(YOUR TASK): Look through the entries. Copy each line that has the word "price".
[[ EXERCISE INPUTS open ]]
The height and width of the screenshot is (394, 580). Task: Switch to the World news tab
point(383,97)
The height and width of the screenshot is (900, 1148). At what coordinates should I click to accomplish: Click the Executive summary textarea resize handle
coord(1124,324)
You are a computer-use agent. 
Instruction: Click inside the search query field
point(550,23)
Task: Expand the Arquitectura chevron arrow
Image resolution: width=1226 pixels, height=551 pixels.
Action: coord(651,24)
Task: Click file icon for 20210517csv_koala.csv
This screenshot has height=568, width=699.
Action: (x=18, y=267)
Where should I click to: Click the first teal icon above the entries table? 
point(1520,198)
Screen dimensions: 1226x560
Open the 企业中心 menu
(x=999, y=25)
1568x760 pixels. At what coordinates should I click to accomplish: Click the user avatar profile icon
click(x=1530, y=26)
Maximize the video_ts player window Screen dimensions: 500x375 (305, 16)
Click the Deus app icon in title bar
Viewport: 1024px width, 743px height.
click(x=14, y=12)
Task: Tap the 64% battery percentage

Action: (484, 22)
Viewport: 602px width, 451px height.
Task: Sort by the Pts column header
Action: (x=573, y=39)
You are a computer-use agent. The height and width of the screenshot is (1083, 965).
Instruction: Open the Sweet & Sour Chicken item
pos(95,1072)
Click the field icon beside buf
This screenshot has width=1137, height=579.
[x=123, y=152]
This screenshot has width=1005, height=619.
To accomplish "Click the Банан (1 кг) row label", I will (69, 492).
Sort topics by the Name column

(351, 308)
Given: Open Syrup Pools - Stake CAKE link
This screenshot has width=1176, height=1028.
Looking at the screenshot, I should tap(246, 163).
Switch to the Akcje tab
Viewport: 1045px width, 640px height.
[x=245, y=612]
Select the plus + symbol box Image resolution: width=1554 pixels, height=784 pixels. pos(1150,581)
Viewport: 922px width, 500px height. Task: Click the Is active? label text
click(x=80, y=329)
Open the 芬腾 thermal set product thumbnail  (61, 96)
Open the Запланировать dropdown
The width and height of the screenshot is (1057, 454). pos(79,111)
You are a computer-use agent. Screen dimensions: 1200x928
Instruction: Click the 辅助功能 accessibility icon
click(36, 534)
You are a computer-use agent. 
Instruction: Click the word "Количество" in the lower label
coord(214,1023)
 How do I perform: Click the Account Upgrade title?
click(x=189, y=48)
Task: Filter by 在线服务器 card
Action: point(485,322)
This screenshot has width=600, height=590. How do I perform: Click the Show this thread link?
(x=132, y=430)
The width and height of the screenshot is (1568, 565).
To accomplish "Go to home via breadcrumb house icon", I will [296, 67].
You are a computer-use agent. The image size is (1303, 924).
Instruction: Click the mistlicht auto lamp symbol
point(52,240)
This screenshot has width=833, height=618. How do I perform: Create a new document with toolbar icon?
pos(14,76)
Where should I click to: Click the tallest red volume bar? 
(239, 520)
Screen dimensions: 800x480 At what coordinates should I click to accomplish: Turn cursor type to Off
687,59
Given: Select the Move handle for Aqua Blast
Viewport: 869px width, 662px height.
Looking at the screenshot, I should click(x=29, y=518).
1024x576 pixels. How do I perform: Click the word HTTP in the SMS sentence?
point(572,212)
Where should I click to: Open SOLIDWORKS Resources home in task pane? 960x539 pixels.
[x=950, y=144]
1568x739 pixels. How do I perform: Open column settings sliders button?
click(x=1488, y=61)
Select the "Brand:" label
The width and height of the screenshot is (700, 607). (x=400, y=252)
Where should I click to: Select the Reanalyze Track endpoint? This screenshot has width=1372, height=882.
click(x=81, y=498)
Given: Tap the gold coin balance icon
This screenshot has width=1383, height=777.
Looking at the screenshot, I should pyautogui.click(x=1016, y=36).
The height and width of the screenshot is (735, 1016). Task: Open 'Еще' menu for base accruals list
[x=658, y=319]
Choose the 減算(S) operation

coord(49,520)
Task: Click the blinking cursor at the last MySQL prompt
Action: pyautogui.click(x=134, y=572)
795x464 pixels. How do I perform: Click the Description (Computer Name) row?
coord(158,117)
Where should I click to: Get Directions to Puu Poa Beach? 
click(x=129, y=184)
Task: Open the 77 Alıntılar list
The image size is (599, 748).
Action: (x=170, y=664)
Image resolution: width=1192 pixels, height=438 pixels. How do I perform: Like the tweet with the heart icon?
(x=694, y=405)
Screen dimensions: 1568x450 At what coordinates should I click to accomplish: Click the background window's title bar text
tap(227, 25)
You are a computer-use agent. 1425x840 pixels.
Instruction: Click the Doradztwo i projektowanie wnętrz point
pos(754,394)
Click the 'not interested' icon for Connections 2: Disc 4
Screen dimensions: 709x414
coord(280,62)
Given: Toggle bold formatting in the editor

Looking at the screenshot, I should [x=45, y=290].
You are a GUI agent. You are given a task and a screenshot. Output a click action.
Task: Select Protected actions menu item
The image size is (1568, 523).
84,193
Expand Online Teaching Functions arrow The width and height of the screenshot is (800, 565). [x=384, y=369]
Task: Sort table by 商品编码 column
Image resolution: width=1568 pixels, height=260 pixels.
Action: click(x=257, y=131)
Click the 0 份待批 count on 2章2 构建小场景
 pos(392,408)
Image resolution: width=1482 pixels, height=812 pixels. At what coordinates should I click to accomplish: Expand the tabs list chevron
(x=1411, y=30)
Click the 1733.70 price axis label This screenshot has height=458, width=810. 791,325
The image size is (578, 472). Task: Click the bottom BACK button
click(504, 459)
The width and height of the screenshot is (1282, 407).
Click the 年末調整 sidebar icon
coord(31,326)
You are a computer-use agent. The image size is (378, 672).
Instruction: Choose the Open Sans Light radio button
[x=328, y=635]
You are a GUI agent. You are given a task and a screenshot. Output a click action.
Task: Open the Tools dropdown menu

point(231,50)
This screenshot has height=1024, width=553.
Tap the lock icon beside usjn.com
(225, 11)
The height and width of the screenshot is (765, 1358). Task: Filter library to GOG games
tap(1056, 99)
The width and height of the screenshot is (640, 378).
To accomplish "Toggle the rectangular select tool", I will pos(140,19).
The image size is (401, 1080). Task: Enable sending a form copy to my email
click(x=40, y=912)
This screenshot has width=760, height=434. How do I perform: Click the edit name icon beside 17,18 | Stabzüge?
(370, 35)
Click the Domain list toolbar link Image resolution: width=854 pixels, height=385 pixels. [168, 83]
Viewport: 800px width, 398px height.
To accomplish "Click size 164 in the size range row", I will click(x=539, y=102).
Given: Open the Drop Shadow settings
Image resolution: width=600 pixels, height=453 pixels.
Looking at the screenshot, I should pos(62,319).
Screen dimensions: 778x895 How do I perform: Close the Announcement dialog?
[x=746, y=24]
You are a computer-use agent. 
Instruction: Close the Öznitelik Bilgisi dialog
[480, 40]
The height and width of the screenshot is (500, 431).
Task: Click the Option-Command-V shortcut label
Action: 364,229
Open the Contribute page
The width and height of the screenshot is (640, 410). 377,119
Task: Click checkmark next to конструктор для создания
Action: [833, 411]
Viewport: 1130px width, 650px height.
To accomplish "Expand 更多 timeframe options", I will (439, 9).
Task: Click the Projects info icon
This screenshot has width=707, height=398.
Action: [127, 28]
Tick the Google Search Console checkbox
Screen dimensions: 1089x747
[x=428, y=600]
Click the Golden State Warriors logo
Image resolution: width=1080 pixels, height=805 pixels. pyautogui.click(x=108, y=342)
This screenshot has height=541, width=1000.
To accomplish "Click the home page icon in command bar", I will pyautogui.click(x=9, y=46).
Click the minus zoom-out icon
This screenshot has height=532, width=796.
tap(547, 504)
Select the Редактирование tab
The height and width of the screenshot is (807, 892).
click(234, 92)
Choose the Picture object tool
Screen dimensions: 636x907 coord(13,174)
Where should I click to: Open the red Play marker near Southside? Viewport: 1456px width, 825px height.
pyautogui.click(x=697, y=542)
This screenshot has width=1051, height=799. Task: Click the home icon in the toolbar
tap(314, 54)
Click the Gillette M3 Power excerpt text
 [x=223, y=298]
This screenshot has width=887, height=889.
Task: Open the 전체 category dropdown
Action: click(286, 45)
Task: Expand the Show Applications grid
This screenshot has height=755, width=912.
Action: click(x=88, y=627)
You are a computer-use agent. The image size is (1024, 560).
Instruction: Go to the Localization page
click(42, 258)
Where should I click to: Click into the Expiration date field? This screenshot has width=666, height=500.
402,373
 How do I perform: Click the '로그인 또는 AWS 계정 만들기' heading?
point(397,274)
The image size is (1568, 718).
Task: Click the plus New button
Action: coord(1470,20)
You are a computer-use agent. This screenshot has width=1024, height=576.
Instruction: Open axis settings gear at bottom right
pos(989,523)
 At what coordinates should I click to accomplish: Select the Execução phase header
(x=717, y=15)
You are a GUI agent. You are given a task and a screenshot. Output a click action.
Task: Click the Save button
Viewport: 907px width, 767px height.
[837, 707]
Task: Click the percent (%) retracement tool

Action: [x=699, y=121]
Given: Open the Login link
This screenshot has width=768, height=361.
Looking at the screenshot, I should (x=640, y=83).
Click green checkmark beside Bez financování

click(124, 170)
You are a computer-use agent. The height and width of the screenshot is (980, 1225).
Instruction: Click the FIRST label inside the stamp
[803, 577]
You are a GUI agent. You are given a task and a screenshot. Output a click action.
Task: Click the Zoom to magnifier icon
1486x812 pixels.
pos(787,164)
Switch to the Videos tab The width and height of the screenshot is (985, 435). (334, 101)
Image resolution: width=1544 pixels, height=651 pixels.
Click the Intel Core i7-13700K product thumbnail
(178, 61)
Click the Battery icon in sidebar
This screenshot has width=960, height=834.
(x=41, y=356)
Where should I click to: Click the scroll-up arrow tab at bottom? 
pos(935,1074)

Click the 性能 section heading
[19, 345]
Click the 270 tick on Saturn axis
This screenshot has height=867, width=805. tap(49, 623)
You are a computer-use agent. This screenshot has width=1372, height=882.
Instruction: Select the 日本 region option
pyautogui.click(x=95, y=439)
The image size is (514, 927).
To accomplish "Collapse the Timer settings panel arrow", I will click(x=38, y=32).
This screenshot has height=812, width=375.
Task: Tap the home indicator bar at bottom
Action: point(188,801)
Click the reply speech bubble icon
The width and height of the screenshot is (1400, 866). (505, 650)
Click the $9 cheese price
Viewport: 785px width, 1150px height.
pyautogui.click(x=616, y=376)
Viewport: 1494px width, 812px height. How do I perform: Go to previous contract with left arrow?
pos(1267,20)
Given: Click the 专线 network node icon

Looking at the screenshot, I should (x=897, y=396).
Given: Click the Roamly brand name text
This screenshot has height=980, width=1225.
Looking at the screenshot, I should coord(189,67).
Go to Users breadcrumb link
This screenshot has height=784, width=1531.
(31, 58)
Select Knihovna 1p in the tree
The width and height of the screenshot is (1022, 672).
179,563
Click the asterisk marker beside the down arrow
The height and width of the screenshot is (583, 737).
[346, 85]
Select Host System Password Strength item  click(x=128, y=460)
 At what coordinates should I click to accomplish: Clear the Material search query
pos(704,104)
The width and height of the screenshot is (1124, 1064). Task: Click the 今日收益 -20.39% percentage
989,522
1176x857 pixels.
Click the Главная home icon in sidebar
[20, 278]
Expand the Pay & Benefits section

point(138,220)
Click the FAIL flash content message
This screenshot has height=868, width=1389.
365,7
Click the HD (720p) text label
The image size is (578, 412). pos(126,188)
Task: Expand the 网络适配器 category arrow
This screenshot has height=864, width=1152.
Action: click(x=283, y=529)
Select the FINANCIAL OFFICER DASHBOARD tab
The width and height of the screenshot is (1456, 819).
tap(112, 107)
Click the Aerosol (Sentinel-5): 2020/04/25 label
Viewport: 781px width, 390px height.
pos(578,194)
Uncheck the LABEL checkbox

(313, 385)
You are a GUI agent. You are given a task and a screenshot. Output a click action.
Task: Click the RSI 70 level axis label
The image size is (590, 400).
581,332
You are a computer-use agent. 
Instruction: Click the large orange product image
[[ EXERCISE INPUTS closed ]]
(TASK SOLUTION):
Click the 1733.70 price axis label This screenshot has height=458, width=810. 791,325
Click the $9 cheese price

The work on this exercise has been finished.